Current Staff's Favorite Plant

Our featured plant: Calluna vulgaris ‘Firefly’

A sprightly spring prelude, Fetching February flowers and foliage!

Shrubs for a sprightly spring prelude...

The dainty late winter blossoms of the following deciduous shrubs are a hopeful signal that spring is around the corner. Corylopsis pauciflora offers dangling fragrant primrose-yellow blooms amid graceful branches, while the Flowering Currant produces long-lasting richly colored flowers followed by bird-friendly berries. 

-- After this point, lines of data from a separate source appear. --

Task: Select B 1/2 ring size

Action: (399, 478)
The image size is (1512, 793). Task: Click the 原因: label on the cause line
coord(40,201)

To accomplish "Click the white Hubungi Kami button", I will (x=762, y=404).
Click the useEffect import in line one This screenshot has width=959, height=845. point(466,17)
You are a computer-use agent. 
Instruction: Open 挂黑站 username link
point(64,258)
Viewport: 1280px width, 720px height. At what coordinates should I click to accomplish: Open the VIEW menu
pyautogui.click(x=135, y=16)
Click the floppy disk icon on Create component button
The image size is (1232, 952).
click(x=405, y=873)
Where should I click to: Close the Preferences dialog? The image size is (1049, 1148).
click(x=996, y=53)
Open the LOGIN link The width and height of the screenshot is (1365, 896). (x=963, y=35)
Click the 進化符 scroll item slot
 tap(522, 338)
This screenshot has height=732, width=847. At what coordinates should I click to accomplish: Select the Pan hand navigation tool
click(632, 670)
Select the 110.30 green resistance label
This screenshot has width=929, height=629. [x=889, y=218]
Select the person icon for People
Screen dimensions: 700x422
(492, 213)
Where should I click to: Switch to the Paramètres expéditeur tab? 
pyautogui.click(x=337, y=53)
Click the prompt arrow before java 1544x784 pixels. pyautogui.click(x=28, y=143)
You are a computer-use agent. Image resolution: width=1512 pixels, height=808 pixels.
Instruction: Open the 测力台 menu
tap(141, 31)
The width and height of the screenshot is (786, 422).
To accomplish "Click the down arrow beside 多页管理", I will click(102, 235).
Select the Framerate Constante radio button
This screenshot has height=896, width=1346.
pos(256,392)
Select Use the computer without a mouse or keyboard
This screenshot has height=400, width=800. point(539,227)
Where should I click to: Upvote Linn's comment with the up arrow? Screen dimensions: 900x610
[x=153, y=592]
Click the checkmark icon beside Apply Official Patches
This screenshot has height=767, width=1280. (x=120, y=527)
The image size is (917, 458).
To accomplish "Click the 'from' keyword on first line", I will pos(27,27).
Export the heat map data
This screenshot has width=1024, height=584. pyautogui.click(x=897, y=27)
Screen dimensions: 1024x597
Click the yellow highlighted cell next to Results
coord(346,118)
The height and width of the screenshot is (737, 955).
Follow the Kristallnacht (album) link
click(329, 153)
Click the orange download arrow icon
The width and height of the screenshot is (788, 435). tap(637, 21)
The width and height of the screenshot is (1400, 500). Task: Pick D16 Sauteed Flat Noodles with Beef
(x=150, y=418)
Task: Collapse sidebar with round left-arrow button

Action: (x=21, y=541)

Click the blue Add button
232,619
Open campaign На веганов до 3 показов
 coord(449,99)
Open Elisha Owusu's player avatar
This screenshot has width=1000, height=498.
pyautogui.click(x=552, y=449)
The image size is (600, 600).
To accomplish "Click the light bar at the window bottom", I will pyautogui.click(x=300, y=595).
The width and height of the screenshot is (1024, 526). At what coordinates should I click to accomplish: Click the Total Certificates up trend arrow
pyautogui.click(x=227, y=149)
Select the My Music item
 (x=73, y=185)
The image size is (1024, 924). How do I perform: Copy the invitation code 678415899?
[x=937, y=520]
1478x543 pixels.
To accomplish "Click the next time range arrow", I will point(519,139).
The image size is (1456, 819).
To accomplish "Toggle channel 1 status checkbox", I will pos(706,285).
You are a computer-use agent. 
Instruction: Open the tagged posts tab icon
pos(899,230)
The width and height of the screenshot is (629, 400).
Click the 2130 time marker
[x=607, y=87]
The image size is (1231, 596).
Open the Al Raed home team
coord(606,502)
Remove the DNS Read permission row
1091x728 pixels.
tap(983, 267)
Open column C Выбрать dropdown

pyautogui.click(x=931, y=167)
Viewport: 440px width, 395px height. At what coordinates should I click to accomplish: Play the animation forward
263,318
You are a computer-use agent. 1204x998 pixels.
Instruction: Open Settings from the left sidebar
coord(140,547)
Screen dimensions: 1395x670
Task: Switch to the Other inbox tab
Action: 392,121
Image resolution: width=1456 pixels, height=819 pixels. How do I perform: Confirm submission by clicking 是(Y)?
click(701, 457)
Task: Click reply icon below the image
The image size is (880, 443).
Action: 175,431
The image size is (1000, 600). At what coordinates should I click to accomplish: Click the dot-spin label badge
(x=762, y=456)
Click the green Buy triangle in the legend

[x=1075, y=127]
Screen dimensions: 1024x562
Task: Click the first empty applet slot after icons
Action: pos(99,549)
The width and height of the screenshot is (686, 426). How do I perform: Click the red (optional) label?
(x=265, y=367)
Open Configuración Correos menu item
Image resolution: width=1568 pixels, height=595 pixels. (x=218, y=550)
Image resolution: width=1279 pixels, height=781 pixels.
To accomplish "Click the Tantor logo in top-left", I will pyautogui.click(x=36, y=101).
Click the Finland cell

In the realm of evergreen shrubs, Calluna vulgaris ‘Firefly’ celebrates some of the most vibrant brick-red foliage among the species. Dusted in blue, The Dwarf Port Orford Cedar’s finely dissected gray-green needle-like leaves sculpt a dense slow-growing mound of artfully cascading branches. Both shrubs furnish a deer-resistant small-statured year-round presence that appreciates adequately moist, somewhat acidic niches.

Fetching February flowers and foliage...

While the blooms of Teucrium, Correa and many Hellebores open in January, they're still dressing up our garden in February. A handful of Brunnera flowers peek out by the middle of the month against a backdrop of welcome unfurling foliage. Of course, once the dazzling pendulous Corydalis flowers appear they tend to steal the show. We hope you'll be smitten by at least one or perhaps many of the plants that we featured in this newsletter.

All of us plant wranglers at the nursery, along with Boobah, our wee greeter and self-appointed nursery manager, and shy kitty, Parker, wish you countless happy hours digging in a garden of your own!